Riding Tips

Training Tips for the last 3 months

Note Well:

Remember the 1965Ride Cycle Tour for Education is a tour and not a race. So we do not prepare to race. Racing does sometimes happen but only in short bursts.

Ultimately you must prepare for long days in the saddle ridden at a comfortable but respectable pace.  This means the training trick is to prepare yourself to ride faster than the actual tour pace so that the pace we ride in April always (usually, most of the time, hopefully) feels comfortable. The worst feeling is the one when you feel you just cannot keep up any longer, and everyone else seems to be cruising.

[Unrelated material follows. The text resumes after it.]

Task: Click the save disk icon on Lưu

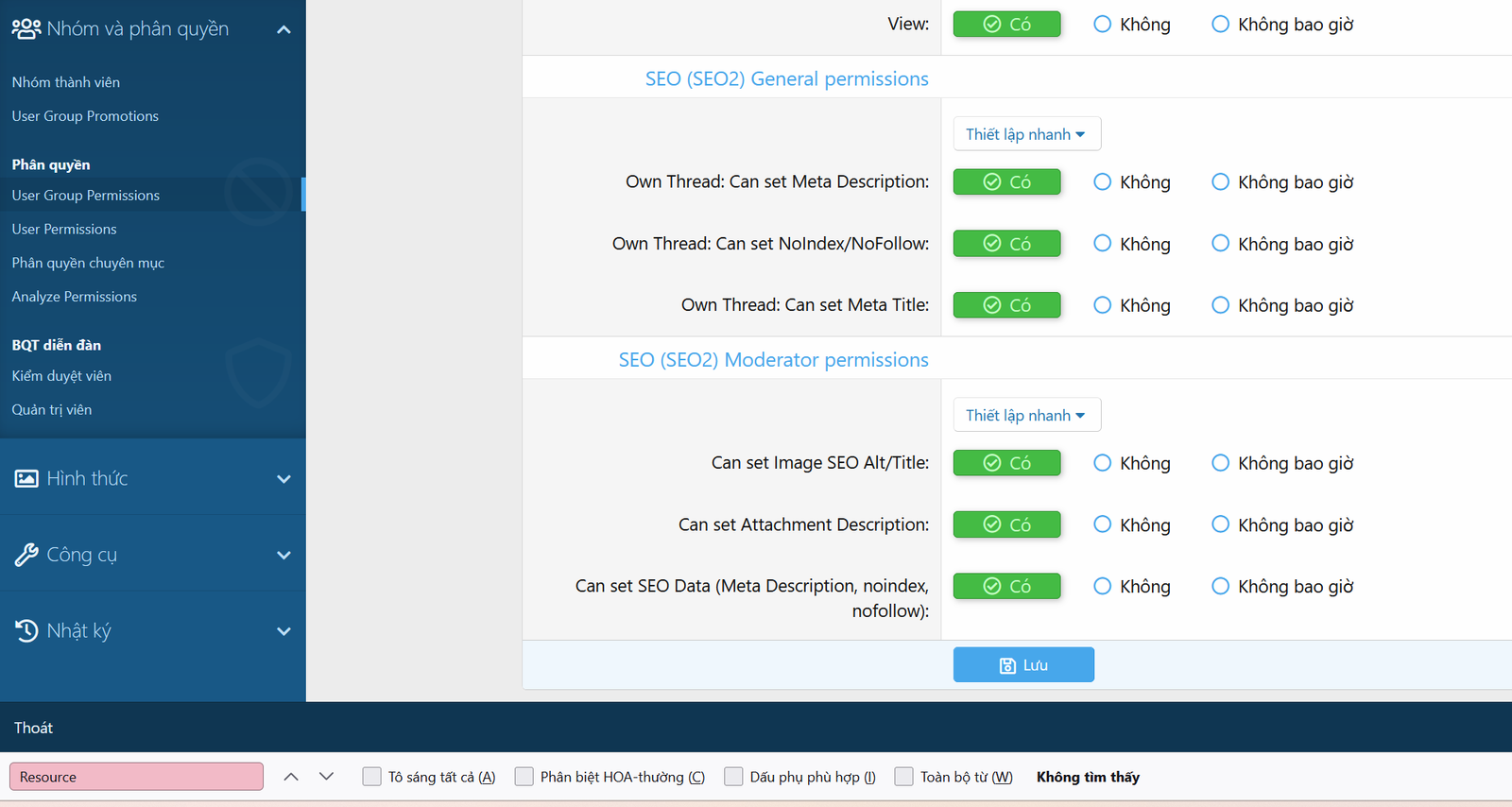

Our longest day will last about 7 hours; no day will take fewer than around 3 and a half hours.

The training tips below are proposed with these thoughts in mind.

  1. First Principle: Time in the Saddle

Given that we are not preparing to race, time in the saddle is essential. This is NOT a long time in the saddle once or twice a week. It actually means in these last 85 days time in the saddle every day if possible. It does not mean that you have to spend hours every day but at least 20 minutes every day.

The second target you should set yourself is to ride 20 km or more at least 3 times per week, or if you can’t get out then spin for at least an hour 3 times per week

Every week you should have at least one ride that lasts more than 2 hours

  1. Second Principle: Speed

Yup, we did say we are not preparing to race. We are not but you do need to get comfortable both with the thought and reality that we have averaged about 23km/hour in each of the last 8 tours. It is unlikely therefore that we will ride any slower in 2019.

This means you need to aim at an average training speed faster than this; Say 23.5 km/hour. How do we get there?

Once a week you must do speed intervals. This is tough training but pays dividends. Here is a typical interval training day: Ride easily for 10 minutes then start your intervals like this: I minute as hard as you can go, 1 minute easy, 1 minute hard, 1 minute easy and so on until you have completed 10 hard minutes. Then ride back home at a very easy pace.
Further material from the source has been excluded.